Boris Schwiebert als Herr Taschenbier und Cornelia Wöß als Sams. Bild: MiT/D. Müller

Das Mittelsächsische Theater zeigt am Freiberger Haus ‚Eine Woche voller Samstage‘ als lebendige Familieninszenierung voller Tempo, Humor und feiner, poetischer Tiefe

Das Sams ist ein Klassiker deutscher Kinderliteratur. Paul Maar schrieb und illustrierte 1973 sein erstes Sams-Buch, es folgten weitere Bände, Verfilmungen, ein Musical, eine Bearbeitung für die Augsburger Puppenkiste und zahlreiche Theateradaptionen. Nun fand der Stoff den Weg auf die Freiberger Theaterbühne, wo er in einer nachmittäglichen Premiere im gut besuchten Haus aufgeführt wurde.

Mit „Eine Woche voller Samstage“ gelingt dem Regisseur Peter Kube eine echte Familieninszenierung. Was zunächst wie ein vergnügliches Kinderabenteuer beginnt, entwickelt sich zu einem Gedankenspiel über Freiheit, Übermut und die alltäglichen kleinen Wagnisse. Kube selbst geht mit künstlerischem Beispiel voran, er inszeniert den Stoff frei und übermütig, ohne die Sams-Tonalität zu verlieren.

In einer Mischung aus anarchischer Energie und entwaffnender Direktheit gestaltet Cornelia Wöß die Hauptfigur. Das Sams ist kein Clown, sondern eine Figur, die Unfug erfrischend auslebt; ein ungebändigter Kern aus Neugier, Lebensfreude und Störungslust – aber eben auch ein Wesen, das sieht, wo jemand einen Schubs braucht. Ihr Timing ist präzise, ihr Körpereinsatz Hochleistungssport. Voller Humor und Sprachrhythmus trägt sie die Inszenierung mit einer Präsenz, die zugleich lustvoll, klug und bemerkenswert souverän wirkt. 
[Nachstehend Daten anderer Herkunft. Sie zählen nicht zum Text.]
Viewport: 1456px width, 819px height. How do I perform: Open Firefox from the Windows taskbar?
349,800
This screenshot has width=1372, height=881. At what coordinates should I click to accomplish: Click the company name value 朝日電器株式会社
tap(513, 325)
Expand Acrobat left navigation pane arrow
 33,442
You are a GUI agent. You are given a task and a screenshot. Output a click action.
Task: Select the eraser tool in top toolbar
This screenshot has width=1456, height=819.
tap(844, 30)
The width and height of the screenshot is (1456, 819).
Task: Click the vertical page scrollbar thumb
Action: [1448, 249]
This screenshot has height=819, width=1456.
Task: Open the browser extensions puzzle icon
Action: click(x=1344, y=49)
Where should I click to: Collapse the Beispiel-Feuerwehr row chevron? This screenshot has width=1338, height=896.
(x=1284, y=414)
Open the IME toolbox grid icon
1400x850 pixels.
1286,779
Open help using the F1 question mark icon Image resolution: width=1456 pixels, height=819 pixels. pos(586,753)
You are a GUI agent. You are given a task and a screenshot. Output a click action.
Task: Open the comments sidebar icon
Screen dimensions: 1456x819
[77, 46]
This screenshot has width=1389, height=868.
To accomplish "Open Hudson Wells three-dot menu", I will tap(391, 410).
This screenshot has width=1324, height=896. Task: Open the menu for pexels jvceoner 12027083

Boris Schwiebert gibt Herrn Taschenbier als stillen Alltagsmenschen, der sich seine eigene Welt vorsichtig zurechtgelegt hat. In der Wandlung vom unsicheren Untermieter mit perfektem Schnürsenkelsitz zum selbstbewussten Unterhemdträger liefert Schwiebert den emotionalen Gegenpol zum Sams. Für die Jüngsten im Publikum geht das manchmal ein bisschen schnell. Auch die Übergänge zwischen den Szenen sind temporeich, während ein Wolkenvorhang die Szenerie schon für den Umbau verdeckt, wird der Moment als Gesang oder Sprechreim noch zu Ende geführt. Was für Eltern und Großeltern kurzweilig den Schwung erhält, ist für Fünfjährige (Altersempfehlung des Theaters) anspruchsvoll.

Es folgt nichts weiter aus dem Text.